Figure 7. mTOR inhibition sensitizes KRAS-mutant NSCLC to BETi.

(A) DAPK2 overexpression suppressed mTOR and S6K phosphorylation. H441 cells infected with a pCDH-DAPK2 or pCDH control virus were subjected to immunoblot analysis. Immunoblots were contemporaneous and run in parallel from the same biological replicate, respectively. (B) Colony formation of H441 and A549 cells with DAPK2 overexpression. Results are representative of 3 independent experiments. Data represent the mean ± SEM of biological triplicates. ***P < 0.001, by unpaired, 2-tailed Student’s t test, comparing the DAPK2^OE group with the vector group in the presence of OTX015. (C) Synergistic interaction between BETi (OTX015 and JQ1) and mTORi (rapamycin and ridaforolimus) in KRAS-mutant NSCLC cells. A549 and H441 cells were treated for 48 hours with various concentrations of the indicated inhibitors. The concentrations of BETi or mTORi were used in a 2-fold dilution series (0.78, 1.56, 3.13, 6.25, 12.5, and 25 μM for individual BETi; 0.78, 1.56, 3.13, 6.25, 12.5, and 25 nM for individual mTORi). Relative cell viability was subsequently measured.

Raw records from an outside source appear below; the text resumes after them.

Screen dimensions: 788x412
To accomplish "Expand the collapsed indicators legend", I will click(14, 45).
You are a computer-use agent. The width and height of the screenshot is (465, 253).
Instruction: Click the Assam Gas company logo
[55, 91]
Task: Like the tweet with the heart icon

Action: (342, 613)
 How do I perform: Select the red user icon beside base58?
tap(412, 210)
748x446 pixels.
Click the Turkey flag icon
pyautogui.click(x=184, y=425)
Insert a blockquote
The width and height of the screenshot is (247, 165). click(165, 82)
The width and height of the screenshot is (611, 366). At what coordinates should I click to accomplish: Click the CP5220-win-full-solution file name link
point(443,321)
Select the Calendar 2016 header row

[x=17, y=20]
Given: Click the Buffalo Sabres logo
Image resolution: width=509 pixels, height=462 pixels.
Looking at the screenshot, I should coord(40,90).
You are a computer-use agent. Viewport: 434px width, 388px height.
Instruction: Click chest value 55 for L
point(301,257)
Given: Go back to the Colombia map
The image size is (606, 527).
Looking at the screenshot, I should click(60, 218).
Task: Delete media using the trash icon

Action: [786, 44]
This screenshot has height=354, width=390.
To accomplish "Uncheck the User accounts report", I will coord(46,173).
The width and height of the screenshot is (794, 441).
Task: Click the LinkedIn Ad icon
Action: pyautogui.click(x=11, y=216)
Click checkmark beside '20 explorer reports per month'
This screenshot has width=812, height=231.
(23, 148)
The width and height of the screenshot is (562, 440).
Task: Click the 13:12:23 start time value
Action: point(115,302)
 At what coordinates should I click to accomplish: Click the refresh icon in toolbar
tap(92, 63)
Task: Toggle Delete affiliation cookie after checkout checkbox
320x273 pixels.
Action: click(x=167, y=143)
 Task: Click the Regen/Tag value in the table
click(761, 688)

Data represent the mean ± SD of biological triplicates. CI values at each concentration were calculated using CalcuSyn software. (D) Tumor growth curves of LACPDX (n = 8 per group). The mean AUC of tumor volumes on day 23 is shown. Data represent the mean ± SEM. *P < 0.05, **P < 0.01, and ***P < 0.001, by 1-way ANOVA. (E) Tumor weights at the end of therapy. Each dot represents a tumor from an individual mouse. Data represent the mean ± SEM. *P < 0.05, **P < 0.01, and ***P < 0.001, by 1-way ANOVA.